Desde el “Acuerdo General para la terminación del conflicto y la construcción de una paz estable y duradera”, fue evidente que el Gobierno Santos había estudiado y elaborado cuidadosamente una estrategia para conducir las conversaciones de La Habana. Los cinco puntos de la agenda se han desarrollado juiciosamente. Aunque la duración de las conversaciones exasperaba, el reciente anuncio del “cese al fuego bilateral y definitivo…” recuperó el optimismo y concitó el reticente apoyo ciudadano. Es cierto que de los puntos acordados algunos generan incertidumbre. El dilema entre la cantidad de Justicia y la cantidad de impunidad necesarias para la paz, es difícil de resolver y toda negociación implica concesiones mutuas. Sinembargo, aún no se define la conformación y origen de un Tribunal de Paz, omnipotente y eterno, que ha dado lugar a observaciones puntuales de la Corte Suprema de Justicia. La sociedad teme “una cacería de brujas“ en manos de incógnitos jueces al estilo revolucionario, contradictorio con el sistema democrático que se pretende afianzar. Este es un tema que amerita o revisión o explicación suficiente.
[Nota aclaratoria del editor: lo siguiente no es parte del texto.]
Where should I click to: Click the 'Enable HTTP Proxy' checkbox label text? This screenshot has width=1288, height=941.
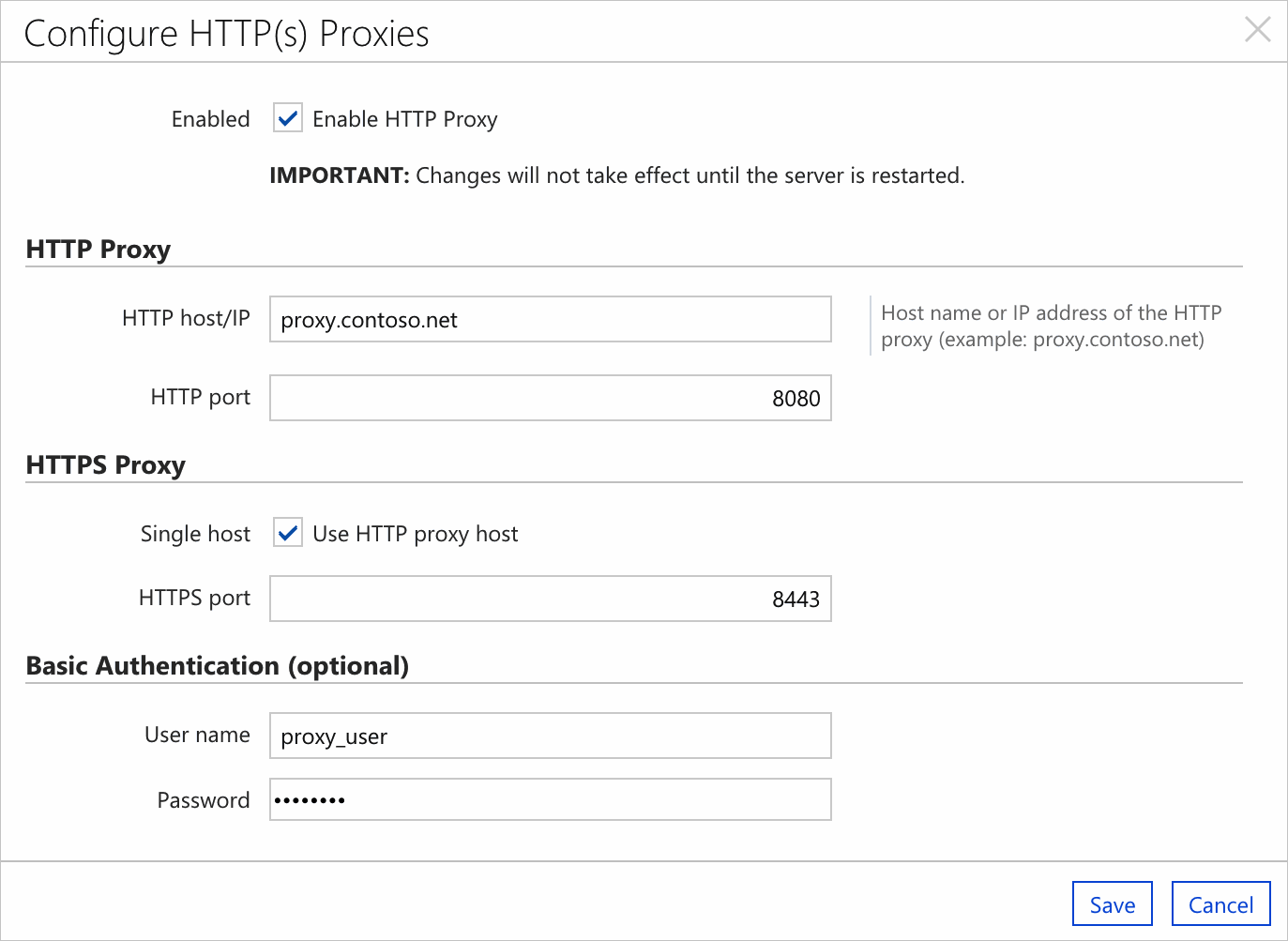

Santos le ganó la partida de la paz a Uribe, quien con su tenacidad ha logrado llenar de dudas el proceso. Cabe aquí reflexionar sobre la decisión de Juan Manuel Santos de buscar la paz de Colombia. Fue una determinación patriótica y obligante para el Jefe del Estado. Y empieza a dar sus frutos. No es justo seguir atribuyéndole intenciones protervas de entreguismo y traición. Se puede discrepar de los caminos escogidos pero no del patriotismo del Presidente. La democracia implica tanto garantías a la oposición como lealtad con el adversario.
Desde los inicios del Gobierno Santos fue clara la diferencia entre el antecesor y el sucesor: Uribe, jefe de Gobierno, sin paralelo en los últimos lustros, se ganó la confianza del pueblo a base de trabajo y lucha contra la subversión. Nadie discute que le devolvió a Colombia la esperanza. No comparto el término ”guerrerista” que se le endilga. Fueron las Farc, con sus torpedos contra el edificio del Congreso, en el día de su posesión, quienes lanzaron el guante que recogió Uribe. Y ganó el desafío. Por eso están en La Habana.
Juan Manuel Santos, a lo Mitterrand, “es una fuerza tranquila”, que poco se altera y con objetivos de largo alcance. Así parece haber trazado su vida y su Gobierno. Su triunfo histórico es el fin de una guerra interna de 50 años que lleva consigo la renuncia de las Farc a su mito fundacional de obtener el poder con las armas. Santos, con su calmado estilo, los ha conducido a la aceptación de las instituciones democráticas. Estos momentos estelares serán provechosos si las fuerzas políticas tradicionales se disponen al cambio que se avizora con la presencia de un adversario ideológico que les disputará, palmo a palmo, el favor de las masas. Se ha abierto la puerta de un futuro lleno de interrogantes y de posibilidades. Santos, el gran incomprendido, tiene bien ganado el pedestal de Jefe de Estado, que lo obliga a mantenerse al lado del timón, con rumbo seguro y asido con templanza y nobleza.